Task item :: The records that follow are to be repeated without alteration.

(Saved entries)

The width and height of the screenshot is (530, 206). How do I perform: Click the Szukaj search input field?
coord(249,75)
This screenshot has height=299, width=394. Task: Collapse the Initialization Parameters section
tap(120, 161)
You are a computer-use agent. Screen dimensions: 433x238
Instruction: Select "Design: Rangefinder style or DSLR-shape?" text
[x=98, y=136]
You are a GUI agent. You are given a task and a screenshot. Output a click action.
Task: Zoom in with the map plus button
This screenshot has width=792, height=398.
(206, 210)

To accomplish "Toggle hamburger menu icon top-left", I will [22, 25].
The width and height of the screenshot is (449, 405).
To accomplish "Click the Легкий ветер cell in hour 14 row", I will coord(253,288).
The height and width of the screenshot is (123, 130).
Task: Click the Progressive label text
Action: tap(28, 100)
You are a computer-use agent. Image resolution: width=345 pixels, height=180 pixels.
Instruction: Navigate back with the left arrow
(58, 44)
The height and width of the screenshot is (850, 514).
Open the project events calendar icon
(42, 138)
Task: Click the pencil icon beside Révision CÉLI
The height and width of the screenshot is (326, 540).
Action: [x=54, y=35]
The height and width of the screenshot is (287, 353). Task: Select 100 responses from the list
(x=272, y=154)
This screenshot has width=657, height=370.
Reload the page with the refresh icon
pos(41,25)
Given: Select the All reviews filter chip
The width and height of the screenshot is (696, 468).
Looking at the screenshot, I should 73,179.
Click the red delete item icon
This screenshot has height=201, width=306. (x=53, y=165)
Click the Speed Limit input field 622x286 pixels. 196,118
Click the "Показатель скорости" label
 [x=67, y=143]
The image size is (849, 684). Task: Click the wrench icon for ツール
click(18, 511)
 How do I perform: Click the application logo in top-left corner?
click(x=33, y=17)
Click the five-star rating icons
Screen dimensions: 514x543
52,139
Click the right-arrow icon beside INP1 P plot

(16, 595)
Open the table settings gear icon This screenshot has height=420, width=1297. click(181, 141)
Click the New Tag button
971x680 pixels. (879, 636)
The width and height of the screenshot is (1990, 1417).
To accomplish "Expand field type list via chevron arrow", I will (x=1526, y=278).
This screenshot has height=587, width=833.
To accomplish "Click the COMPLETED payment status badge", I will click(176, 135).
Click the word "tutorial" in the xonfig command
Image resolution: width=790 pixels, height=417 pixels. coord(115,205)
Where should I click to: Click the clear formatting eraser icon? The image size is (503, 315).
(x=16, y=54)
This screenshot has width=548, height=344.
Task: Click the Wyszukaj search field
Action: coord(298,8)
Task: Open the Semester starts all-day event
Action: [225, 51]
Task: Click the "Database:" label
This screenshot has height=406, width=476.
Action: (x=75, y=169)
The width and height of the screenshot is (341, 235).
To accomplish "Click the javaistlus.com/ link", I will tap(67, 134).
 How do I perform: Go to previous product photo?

Response to the exercise ::
The width and height of the screenshot is (530, 206). How do I perform: Click the Szukaj search input field?
coord(249,75)
This screenshot has height=299, width=394. Task: Collapse the Initialization Parameters section
tap(120, 161)
You are a computer-use agent. Screen dimensions: 433x238
Instruction: Select "Design: Rangefinder style or DSLR-shape?" text
[x=98, y=136]
You are a GUI agent. You are given a task and a screenshot. Output a click action.
Task: Zoom in with the map plus button
This screenshot has width=792, height=398.
(206, 210)

To accomplish "Toggle hamburger menu icon top-left", I will [22, 25].
The width and height of the screenshot is (449, 405).
To accomplish "Click the Легкий ветер cell in hour 14 row", I will coord(253,288).
The height and width of the screenshot is (123, 130).
Task: Click the Progressive label text
Action: tap(28, 100)
You are a computer-use agent. Image resolution: width=345 pixels, height=180 pixels.
Instruction: Navigate back with the left arrow
(58, 44)
The height and width of the screenshot is (850, 514).
Open the project events calendar icon
(42, 138)
Task: Click the pencil icon beside Révision CÉLI
The height and width of the screenshot is (326, 540).
Action: [x=54, y=35]
The height and width of the screenshot is (287, 353). Task: Select 100 responses from the list
(x=272, y=154)
This screenshot has width=657, height=370.
Reload the page with the refresh icon
pos(41,25)
Given: Select the All reviews filter chip
The width and height of the screenshot is (696, 468).
Looking at the screenshot, I should 73,179.
Click the red delete item icon
This screenshot has height=201, width=306. (x=53, y=165)
Click the Speed Limit input field 622x286 pixels. 196,118
Click the "Показатель скорости" label
 [x=67, y=143]
The image size is (849, 684). Task: Click the wrench icon for ツール
click(18, 511)
 How do I perform: Click the application logo in top-left corner?
click(x=33, y=17)
Click the five-star rating icons
Screen dimensions: 514x543
52,139
Click the right-arrow icon beside INP1 P plot

(16, 595)
Open the table settings gear icon This screenshot has height=420, width=1297. click(181, 141)
Click the New Tag button
971x680 pixels. (879, 636)
The width and height of the screenshot is (1990, 1417).
To accomplish "Expand field type list via chevron arrow", I will (x=1526, y=278).
This screenshot has height=587, width=833.
To accomplish "Click the COMPLETED payment status badge", I will click(176, 135).
Click the word "tutorial" in the xonfig command
Image resolution: width=790 pixels, height=417 pixels. coord(115,205)
Where should I click to: Click the clear formatting eraser icon? The image size is (503, 315).
(x=16, y=54)
This screenshot has width=548, height=344.
Task: Click the Wyszukaj search field
Action: coord(298,8)
Task: Open the Semester starts all-day event
Action: [225, 51]
Task: Click the "Database:" label
This screenshot has height=406, width=476.
Action: (x=75, y=169)
The width and height of the screenshot is (341, 235).
To accomplish "Click the javaistlus.com/ link", I will tap(67, 134).
 How do I perform: Go to previous product photo?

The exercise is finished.